━━━━━ Input records ━━━━━

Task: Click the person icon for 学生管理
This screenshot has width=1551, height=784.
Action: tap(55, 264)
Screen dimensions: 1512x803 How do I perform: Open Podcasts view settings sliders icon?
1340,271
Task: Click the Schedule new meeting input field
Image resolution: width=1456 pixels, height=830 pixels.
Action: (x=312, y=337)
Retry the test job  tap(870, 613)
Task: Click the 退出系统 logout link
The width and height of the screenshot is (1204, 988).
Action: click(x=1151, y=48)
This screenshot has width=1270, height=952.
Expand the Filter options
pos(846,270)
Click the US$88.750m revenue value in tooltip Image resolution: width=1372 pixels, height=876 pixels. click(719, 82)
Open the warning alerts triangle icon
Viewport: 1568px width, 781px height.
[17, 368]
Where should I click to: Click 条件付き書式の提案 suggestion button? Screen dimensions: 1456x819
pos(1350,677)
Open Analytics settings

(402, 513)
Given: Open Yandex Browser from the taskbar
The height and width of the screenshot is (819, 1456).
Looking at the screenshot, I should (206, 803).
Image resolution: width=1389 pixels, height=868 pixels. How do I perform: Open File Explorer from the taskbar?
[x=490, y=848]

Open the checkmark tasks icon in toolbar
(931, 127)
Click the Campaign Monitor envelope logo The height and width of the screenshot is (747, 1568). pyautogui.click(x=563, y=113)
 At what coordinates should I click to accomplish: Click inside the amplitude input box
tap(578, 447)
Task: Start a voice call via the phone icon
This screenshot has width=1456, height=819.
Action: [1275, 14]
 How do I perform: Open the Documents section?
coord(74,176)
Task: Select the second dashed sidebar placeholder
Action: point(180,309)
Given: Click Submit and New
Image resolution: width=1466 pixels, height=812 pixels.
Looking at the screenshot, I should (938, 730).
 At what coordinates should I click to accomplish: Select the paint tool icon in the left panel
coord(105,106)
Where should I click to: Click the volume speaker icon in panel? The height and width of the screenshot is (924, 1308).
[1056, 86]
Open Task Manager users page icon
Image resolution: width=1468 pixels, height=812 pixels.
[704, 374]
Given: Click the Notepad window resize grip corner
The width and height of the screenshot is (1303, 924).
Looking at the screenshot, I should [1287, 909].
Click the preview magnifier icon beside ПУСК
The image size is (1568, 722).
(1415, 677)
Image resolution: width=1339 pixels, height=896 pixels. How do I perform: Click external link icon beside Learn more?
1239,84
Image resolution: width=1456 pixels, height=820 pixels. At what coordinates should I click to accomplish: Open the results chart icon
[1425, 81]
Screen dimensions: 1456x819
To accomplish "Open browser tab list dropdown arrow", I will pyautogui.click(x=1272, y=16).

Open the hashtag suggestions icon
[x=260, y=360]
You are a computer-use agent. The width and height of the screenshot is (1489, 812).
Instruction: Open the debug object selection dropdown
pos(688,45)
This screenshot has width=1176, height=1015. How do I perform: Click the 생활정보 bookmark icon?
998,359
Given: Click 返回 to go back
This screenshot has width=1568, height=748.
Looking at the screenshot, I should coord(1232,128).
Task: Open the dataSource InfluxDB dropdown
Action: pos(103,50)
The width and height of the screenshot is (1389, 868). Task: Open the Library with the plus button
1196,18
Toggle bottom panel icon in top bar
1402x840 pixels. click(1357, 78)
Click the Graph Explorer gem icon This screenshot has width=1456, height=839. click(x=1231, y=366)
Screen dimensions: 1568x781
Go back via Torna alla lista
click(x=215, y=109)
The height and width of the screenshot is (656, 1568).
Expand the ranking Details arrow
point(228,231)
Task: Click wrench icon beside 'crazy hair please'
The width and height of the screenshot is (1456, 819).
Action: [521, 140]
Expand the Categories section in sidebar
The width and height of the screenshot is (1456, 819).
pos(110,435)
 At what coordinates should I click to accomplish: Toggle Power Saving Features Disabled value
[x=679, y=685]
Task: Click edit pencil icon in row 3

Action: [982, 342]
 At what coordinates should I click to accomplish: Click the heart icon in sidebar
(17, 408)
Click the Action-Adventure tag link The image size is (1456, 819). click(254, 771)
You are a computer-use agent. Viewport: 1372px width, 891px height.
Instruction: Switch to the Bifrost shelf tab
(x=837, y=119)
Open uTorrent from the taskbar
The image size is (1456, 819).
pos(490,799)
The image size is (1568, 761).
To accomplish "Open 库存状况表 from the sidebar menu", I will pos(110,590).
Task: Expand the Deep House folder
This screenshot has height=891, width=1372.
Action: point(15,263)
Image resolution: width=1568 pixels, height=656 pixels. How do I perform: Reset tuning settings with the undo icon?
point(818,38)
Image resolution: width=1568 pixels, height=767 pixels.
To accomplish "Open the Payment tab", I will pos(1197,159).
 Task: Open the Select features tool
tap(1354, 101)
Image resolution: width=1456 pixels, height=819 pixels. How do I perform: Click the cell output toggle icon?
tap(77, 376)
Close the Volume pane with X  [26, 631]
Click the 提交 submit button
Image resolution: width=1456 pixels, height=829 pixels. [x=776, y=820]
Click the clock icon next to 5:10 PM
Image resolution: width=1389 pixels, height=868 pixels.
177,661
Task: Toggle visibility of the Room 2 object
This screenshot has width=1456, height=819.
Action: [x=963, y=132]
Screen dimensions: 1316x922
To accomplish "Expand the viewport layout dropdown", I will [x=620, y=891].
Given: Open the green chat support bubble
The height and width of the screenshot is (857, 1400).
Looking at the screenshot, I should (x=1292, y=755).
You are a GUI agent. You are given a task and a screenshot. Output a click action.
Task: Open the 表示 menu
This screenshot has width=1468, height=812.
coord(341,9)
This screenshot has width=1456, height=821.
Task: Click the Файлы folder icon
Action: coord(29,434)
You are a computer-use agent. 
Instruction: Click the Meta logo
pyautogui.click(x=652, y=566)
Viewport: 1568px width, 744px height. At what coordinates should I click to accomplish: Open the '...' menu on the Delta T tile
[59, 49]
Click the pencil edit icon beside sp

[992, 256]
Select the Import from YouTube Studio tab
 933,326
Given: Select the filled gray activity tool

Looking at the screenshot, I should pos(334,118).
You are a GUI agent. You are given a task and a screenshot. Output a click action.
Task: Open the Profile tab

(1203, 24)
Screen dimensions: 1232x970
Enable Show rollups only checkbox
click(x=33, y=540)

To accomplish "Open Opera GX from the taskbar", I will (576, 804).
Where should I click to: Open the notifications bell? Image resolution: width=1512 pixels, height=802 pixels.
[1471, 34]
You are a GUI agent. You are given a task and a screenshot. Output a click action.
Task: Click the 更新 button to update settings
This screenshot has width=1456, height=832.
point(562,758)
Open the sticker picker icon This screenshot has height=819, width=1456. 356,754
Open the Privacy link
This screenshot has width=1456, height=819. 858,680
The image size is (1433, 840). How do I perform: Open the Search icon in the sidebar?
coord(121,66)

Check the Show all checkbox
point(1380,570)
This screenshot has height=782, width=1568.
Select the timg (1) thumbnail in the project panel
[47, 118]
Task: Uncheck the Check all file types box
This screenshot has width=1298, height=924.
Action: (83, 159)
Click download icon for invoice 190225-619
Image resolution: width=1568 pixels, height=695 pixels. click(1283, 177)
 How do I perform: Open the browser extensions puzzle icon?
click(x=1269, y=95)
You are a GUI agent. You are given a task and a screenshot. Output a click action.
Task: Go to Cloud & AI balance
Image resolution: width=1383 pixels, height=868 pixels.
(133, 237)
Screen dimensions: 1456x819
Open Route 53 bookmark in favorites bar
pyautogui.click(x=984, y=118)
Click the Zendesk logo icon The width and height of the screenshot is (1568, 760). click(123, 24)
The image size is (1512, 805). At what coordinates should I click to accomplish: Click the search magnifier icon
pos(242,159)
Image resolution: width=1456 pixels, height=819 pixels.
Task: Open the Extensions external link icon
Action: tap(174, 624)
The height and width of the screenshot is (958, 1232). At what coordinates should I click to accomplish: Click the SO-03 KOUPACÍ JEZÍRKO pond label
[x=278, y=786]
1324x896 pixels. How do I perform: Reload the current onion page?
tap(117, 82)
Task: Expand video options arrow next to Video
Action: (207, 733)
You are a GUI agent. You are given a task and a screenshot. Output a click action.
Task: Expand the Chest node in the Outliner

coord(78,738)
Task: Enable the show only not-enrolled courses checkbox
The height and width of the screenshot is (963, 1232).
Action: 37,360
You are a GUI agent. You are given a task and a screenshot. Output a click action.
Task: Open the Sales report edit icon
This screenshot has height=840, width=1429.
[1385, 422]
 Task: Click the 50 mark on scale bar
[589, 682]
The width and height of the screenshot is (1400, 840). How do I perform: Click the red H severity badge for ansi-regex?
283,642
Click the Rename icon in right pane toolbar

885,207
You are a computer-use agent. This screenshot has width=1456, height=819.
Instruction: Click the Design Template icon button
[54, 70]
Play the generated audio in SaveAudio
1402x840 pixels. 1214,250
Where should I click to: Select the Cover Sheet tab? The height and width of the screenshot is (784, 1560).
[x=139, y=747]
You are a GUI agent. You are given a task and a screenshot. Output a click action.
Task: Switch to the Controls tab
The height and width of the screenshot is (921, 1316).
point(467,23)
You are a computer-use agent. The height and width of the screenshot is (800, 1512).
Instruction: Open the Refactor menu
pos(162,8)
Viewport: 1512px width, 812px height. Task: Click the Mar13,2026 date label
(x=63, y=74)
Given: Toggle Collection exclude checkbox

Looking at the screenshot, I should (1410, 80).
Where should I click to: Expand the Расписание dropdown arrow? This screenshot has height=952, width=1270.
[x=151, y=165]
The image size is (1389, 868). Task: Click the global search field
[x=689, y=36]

━━━━━

What is being asked: Nothing but the lines from the one containing "Where should I click to: Select" through the end of the material should appear; please return them exactly.

Task response:
Where should I click to: Select the Cover Sheet tab? The height and width of the screenshot is (784, 1560).
[x=139, y=747]
You are a GUI agent. You are given a task and a screenshot. Output a click action.
Task: Switch to the Controls tab
The height and width of the screenshot is (921, 1316).
point(467,23)
You are a computer-use agent. The height and width of the screenshot is (800, 1512).
Instruction: Open the Refactor menu
pos(162,8)
Viewport: 1512px width, 812px height. Task: Click the Mar13,2026 date label
(x=63, y=74)
Given: Toggle Collection exclude checkbox

Looking at the screenshot, I should (1410, 80).
Where should I click to: Expand the Расписание dropdown arrow? This screenshot has height=952, width=1270.
[x=151, y=165]
The image size is (1389, 868). Task: Click the global search field
[x=689, y=36]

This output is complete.